Student requests prompted Associate Professor of History Dallas Denery's course Medieval, Renaissance & Reformation. After years of teaching medieval and early modern European history as two distinct 200-level courses, Denery was convinced by students to propose a 100-level introduction to the entire time period.

"My hope is that [the new course] will provide students with a background that will be useful in all sorts of courses across campus—in Professor Perkinson's art history courses and Professor Edsall and Kitch's English courses, for example," Denery said.

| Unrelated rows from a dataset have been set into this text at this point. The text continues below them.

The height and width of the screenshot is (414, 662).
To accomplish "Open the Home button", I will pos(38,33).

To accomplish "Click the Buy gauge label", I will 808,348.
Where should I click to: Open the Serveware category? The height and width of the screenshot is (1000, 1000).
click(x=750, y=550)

While Denery's course provides historical foundations for studies in other departments, the new course Bird Song, Human Song, taught by Professor of Music Robert Greenlee and Professor of Biology Nathaniel Wheelwright, looks to create an interdisciplinary bridge between the arts and natural sciences. The unusual course was inspired by equally unique circumstances.

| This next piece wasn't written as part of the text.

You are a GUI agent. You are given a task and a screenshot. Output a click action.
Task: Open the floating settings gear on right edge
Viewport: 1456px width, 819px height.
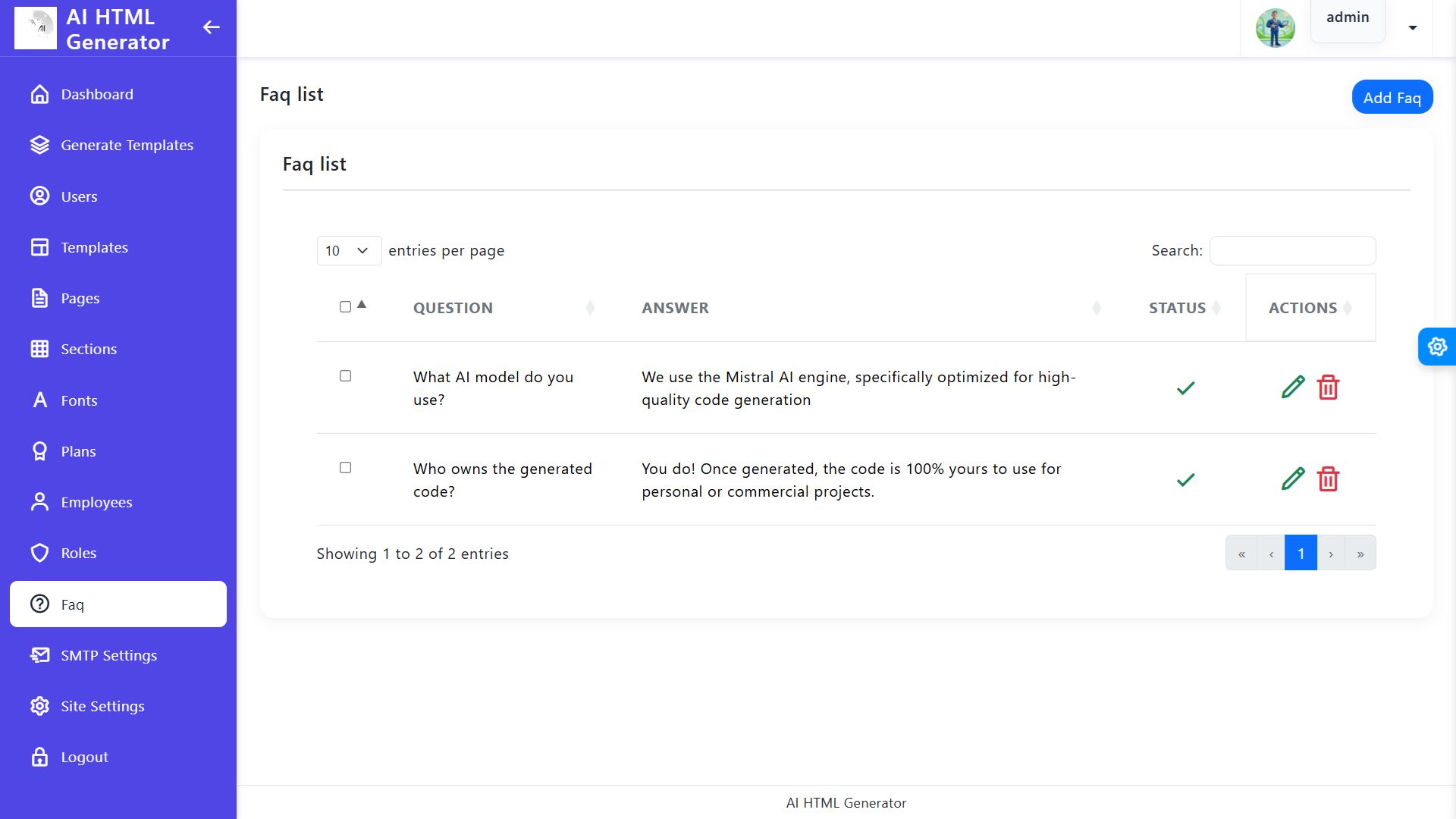[x=1437, y=347]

"There were many sources of inspiration [for the class], but a couple of highlights were hearing an avian symphony while walking in a wilderness preserve in Oklahoma, and transcribing bird song into musical notation for Nat," said Greenlee.

Wheelwright views the class as an opportunity to expose students to behavioral ecology through a fresh perspective.

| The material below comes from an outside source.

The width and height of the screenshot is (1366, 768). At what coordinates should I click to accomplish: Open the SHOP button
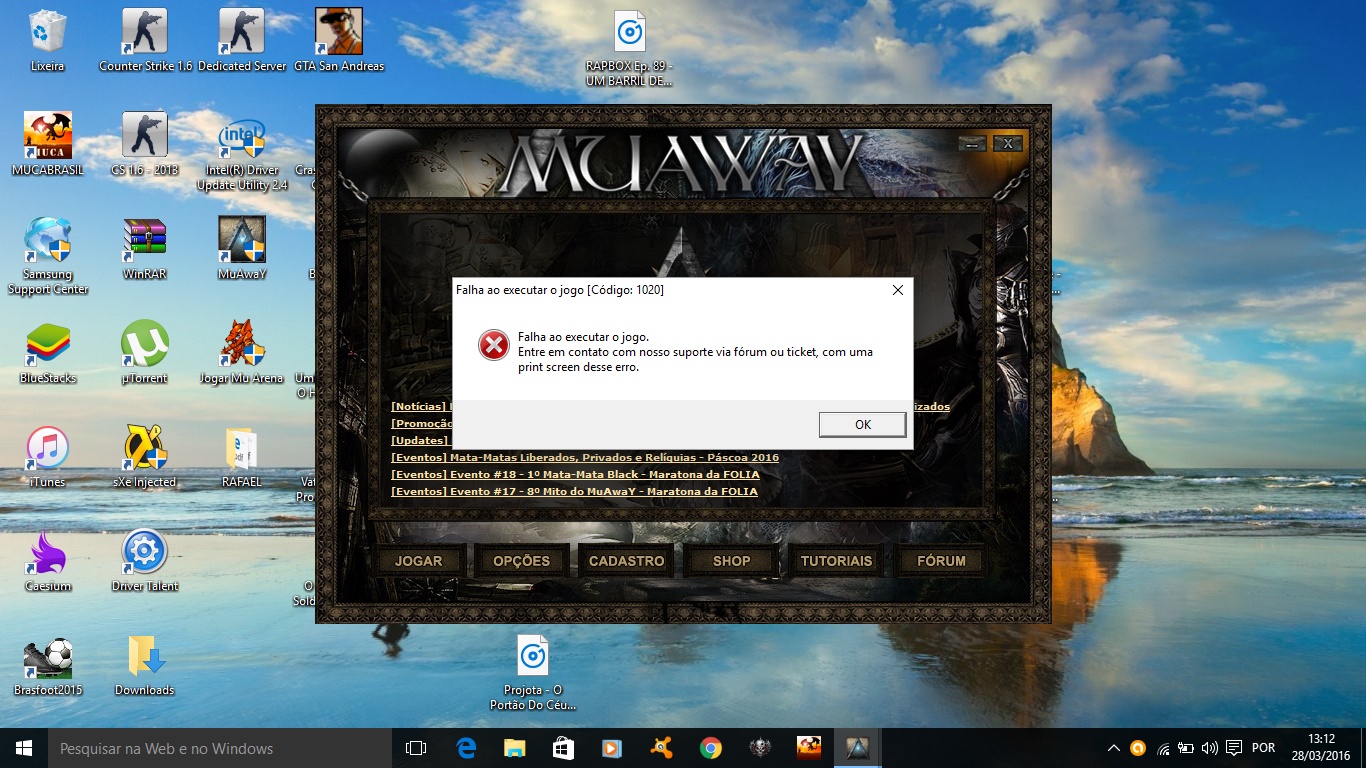731,561
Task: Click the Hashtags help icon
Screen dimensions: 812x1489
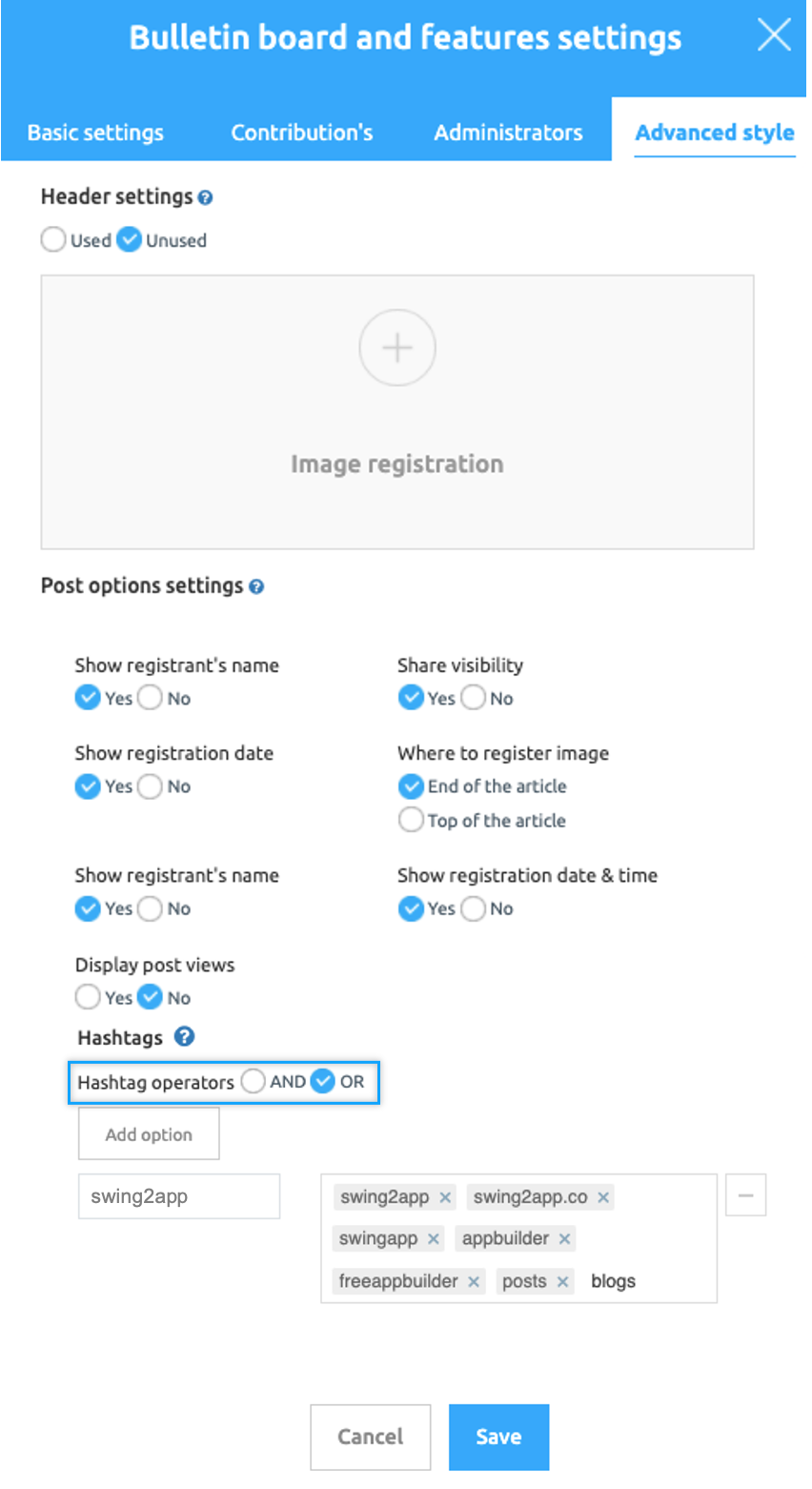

"One of my motivations for offering this course is to help emancipate students from their iPods and cell phones and open their eyes—or in this case, their ears and their souls—to the natural world around them," he said.

Biomathematics, created four years ago by Professor of Mathematics Mary Lou Zeeman, is another interdisciplinary course.

"Bowdoin hired me to be a catalyst between the biology and math departments," Zeeman said. "The goal in Biomathematics is to create students who are not afraid of walking the bridge between biology and math. It puts biologists and mathematicians in the same room studying the same material." Biomathematics, currently being taught, is placing economists and representatives of other departments among biologists and mathematicians.

Novelty in the math department is constrained by the demanding number of core calculus courses. Professor of mathematics William Barker explained that finding an appropriate textbook and narrowing down the scope of material are essential steps in creating any syllabus.

"In designing a new course you have to keep in mind that you only have a semester. There's a time constraint, so it's hard to develop material in a highly rigorous theoretical way—there's no time to do all of the nitty gritty proofs. We have to pick and choose what we can do," said Barker.

Barker also noted that teaching a new course can be as much of a learning experience for the professor as the students. After a sabbatical at Yale with geometrician Roger Howe, Barker returned determined to teach advanced geometry. In preparing geometry classes, Barker found that he had not previously studied some of the material he came across.

"Almost every time I teach classical geometry, I learn something new myself," he stated.

Professor of Government Paul Franco found that he was able to deepen his understanding of certain people and philosophies alongside students in his past advanced political theory seminars. This spring, Advanced Seminar in Political Theory will study the works of Jean-Jacques Rousseau.

"[In an advanced seminar], you get to teach something you're interested in, that you can explore with the students. This is a wonderful way to develop my own understanding of [Rousseau]," stated Franco, who also acknowledged the risks associated with creating a new syllabus. "The first time you teach a course there's a bit of an experimental process. You've got to test run it. But there's an energy for the new material that compensates for imperfections in the syllabus."

Recently proposed courses are not the only source of new material on campus. In classes such as U.S. Foreign Policy, which deals with contemporary world events, the class topics and readings vary greatly from term to term. In the fall, Professor of Government Allen Springer's International Law changed substantially due to the release of a new edition of the course's casebook.

While the proposal process has ensured new courses for the spring, long-established courses continue to evolve in response to student needs and contemporary issues.

"The 'course-creating' process is happening all the time in every course," said Zeeman. "It doesn't have to be a new course for it to be changing."